• [Provided passage]:

.....

There is often a cache of assumptions in cases where an af’eyinpin’ran’s equitable justice sense is sought. One is that they are older in stature and wisdom. Second, that they are assumed to be reputably impartial arbiters, and third, that the meat to be halved is beyond the oesophageal lust of the one to share the meat; that is, they are not greedy. But in most cases, the dental-judge, an alagata, is the arbiter who no one trusts. He is guilty, ab initio of hiding chunks of meat inside own mouth.

 

This same Yoruba, in their extreme sense of empathy, reserve ample space in their hearts for one who is down. So they say, even if you are as unfeeling, uncaring and beyond bother as to be able to crush the ugly, meatless head of a tortoise with your teeth, you must wail on behalf of the mother who begot the person undergoing travails. “Eni ba j’ori ahun, yio se’daro alabiamo” they say. I mean, the matter of Governor Simnalayi Fubara of Rivers State and his abductors deserves our wails. Yes, Simnalayi has been abducted. No, there are no physical manacles around Sim’s feet and hands; yet, he is in chains. Or, forgive the disgusting epithets it evokes, but no pun or alliteration is intended, Sim is in deep shit. His situation can be compared to that of little Alice and her adventures in strange wonderland. In that famous and widely burnished 1865-written children’s book, Alice’s Adventures in Wonderland, authored by Lewis Carroll, a pot-pourri of fantastical tales and riddles are cobbled together to explain Alice’s dilemma. The young girl, Alice falls asleep in a meadow and begins to dream that she accompanied the white rabbit into its hole. In the hole, she encounters several wondrous, bizarre and illogical encounters with strange creatures which changed their sizes. Alice attends strange endless tea party in the company of the Mad Hatter as well. She then gets to the presence of the Queen who calls for the execution of almost everyone present. Later, the Queen ordered for Alice to be beheaded even in her presence. She then wakes up.

 

In that Aso Rock resolution, Simnalayi was literally beheaded on the request of FCT Minister Wike. It reminds one of biblical Herod Antipas. Antipas had ordered the beheading of John the Baptist on the request of Herodias’ daughter. The head was subsequently placed on a platter. If you don’t want to go that Alice or John the Baptist extreme to describe the Simnalayi fate in Aso Rock last week, think up the fable of Tortoise the trickster and the Squirrel. Justifying the need for the evocation of the Tortoise to explain contemporary phenomena, Alice, in the same Alice in Wonderland, had asked, “Why did you call him Tortoise if he wasn’t one?” and the reply she got was, “We called him Tortoise because he taught us.” Tortoise teaches us that we have contemporary tricksters scattered in every plane of life, at the political, leadership, governmental and all existential levels. The wary enter their traps and some never return. So animals are deployed as metaphor for life, simply because in them is an embodiment of human potentials. They also mirror the vagueness and vagaries of life and the tensions that we encounter in the daily struggles while journeying to the top.

.....

• [Dataset section]:
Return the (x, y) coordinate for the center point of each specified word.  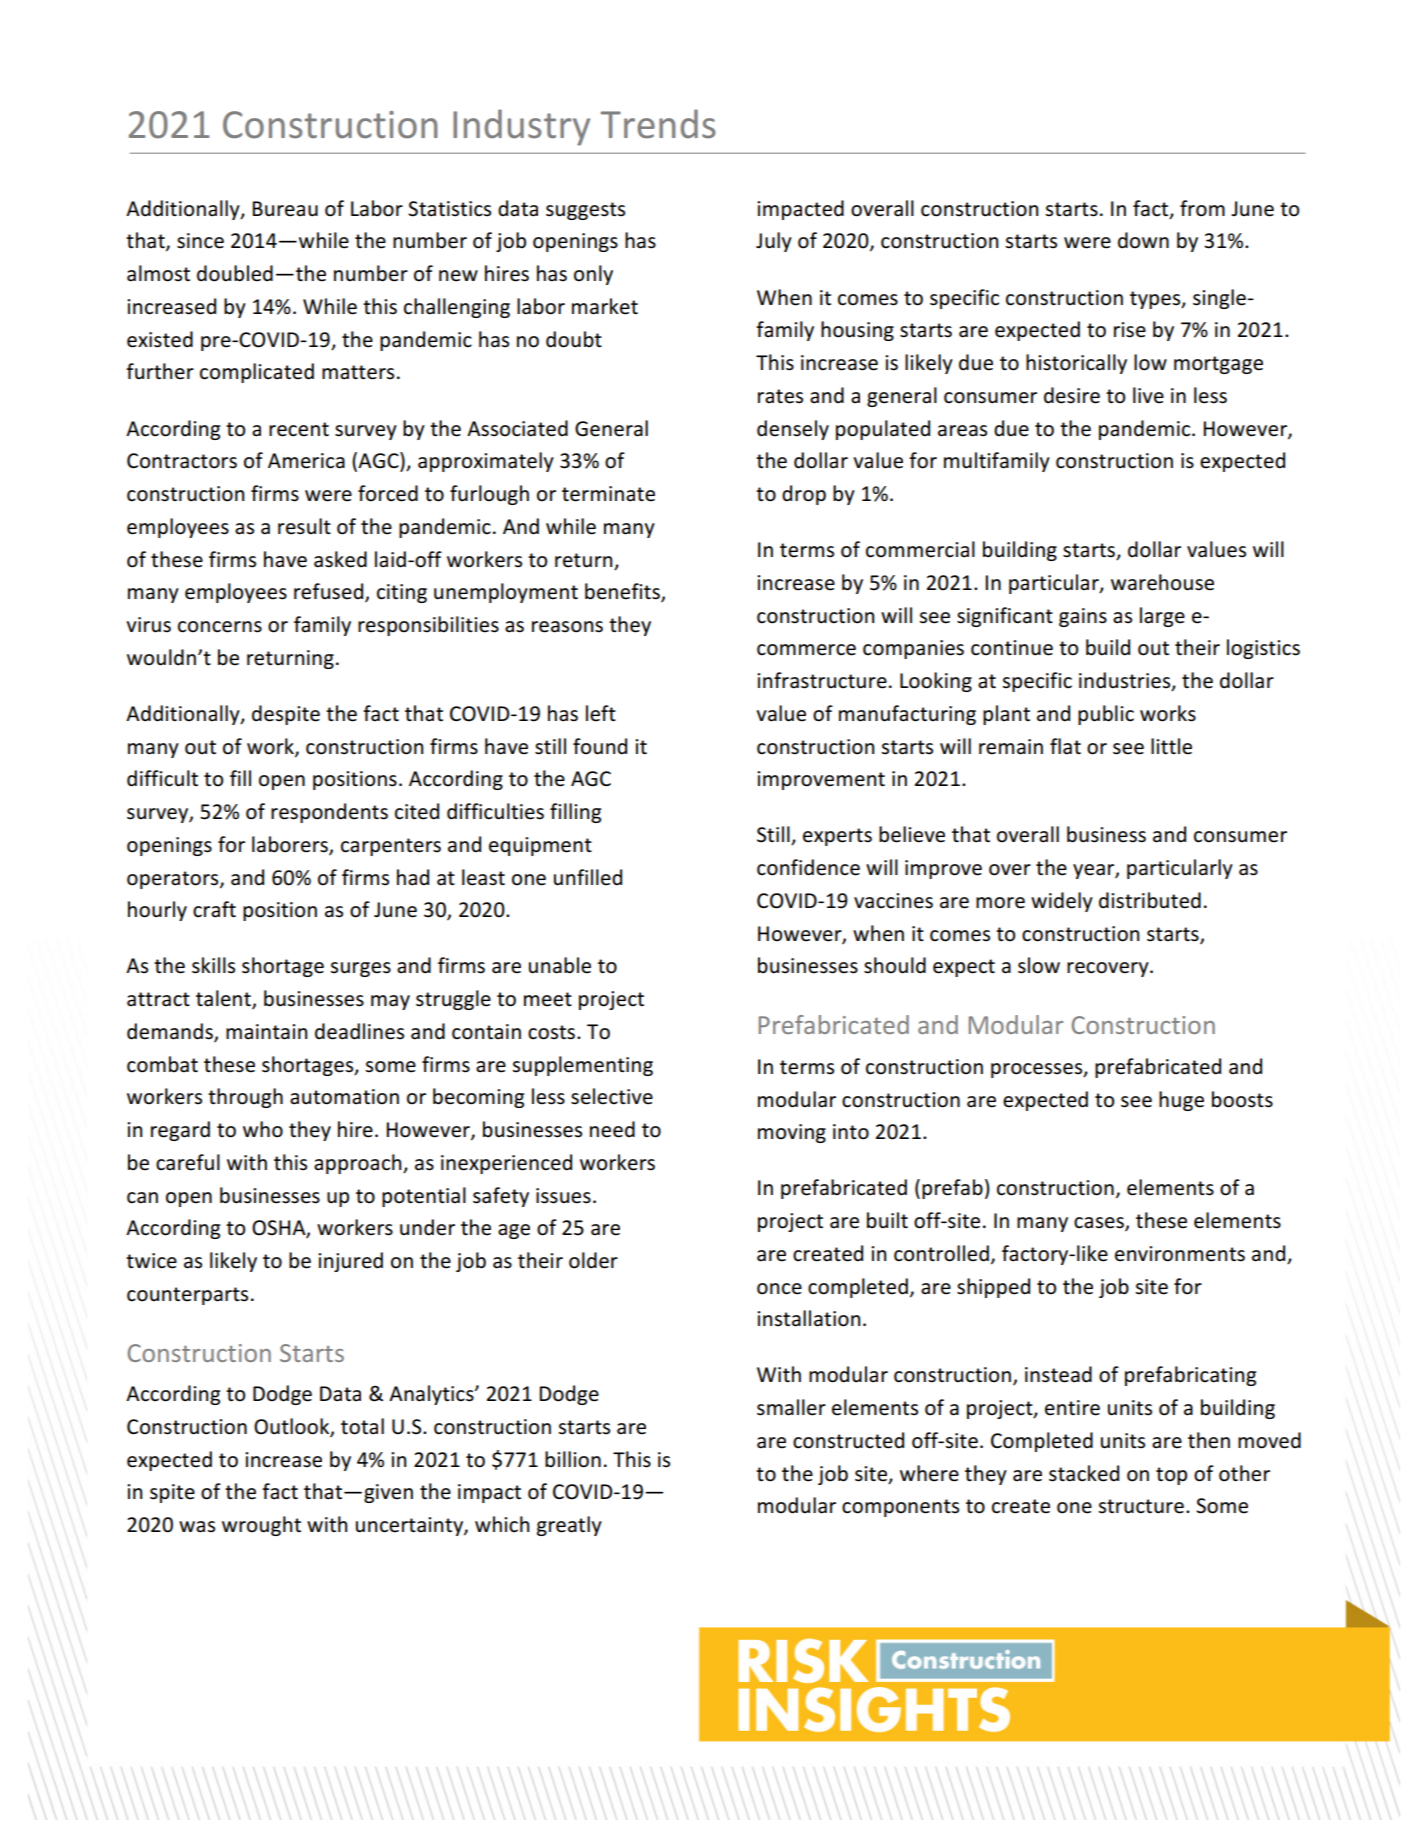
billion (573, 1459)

.....

• [List of tasks]:
A: Return the part of the column on Governor Fubara from "There is often" to "inside own mouth.".
B: In the column on Governor Fubara, at whose request was Simnalayi said to have been beheaded in the Aso Rock resolution?
C: Please extend the column on Governor Fubara, picking up after its last sentence.
The listing plays no part in this work.

• [Response list]:
A:
There is often a cache of assumptions in cases where an af’eyinpin’ran’s equitable justice sense is sought. One is that they are older in stature and wisdom. Second, that they are assumed to be reputably impartial arbiters, and third, that the meat to be halved is beyond the oesophageal lust of the one to share the meat; that is, they are not greedy. But in most cases, the dental-judge, an alagata, is the arbiter who no one trusts. He is guilty, ab initio of hiding chunks of meat inside own mouth.

B: FCT Minister Wike.

C:
 

Last week, perhaps assuming that the race for the jugular of Rivers State was a duel between gentlemen, Simnalayi was in Aso Rock, with Peter Odili, the state’s first Fourth Republic governor. It was a meeting most probably called by President Bola Tinubu. Rivers had fluctuated dangerously in the past couple of weeks, so much that if not tamed, the oil-rich state could implode and explode. In an act reminiscent of pressing the nukes, Simnalayi had ordered the demolition of the State House of Assembly while the 24 defecting lawmakers from the PDP, in cahoots with Wike, had begun to march Rivers towards the precipice. The resolution, which later turned out to be an autocratic military decree from Aso Rock has received scalding criticisms from Rivers people and Nigerians. Ijaw youths held a public protest against it while some of their leaders have threatened court action against Tinubu and Fubara. The general belief that originated therefrom was that the age-long Tortoise trickery was deployed to wangle the way for Minister of the Federal Capital Territory, Nyensom Wike’s continued Adolf Hitler hold on the oil-rich state.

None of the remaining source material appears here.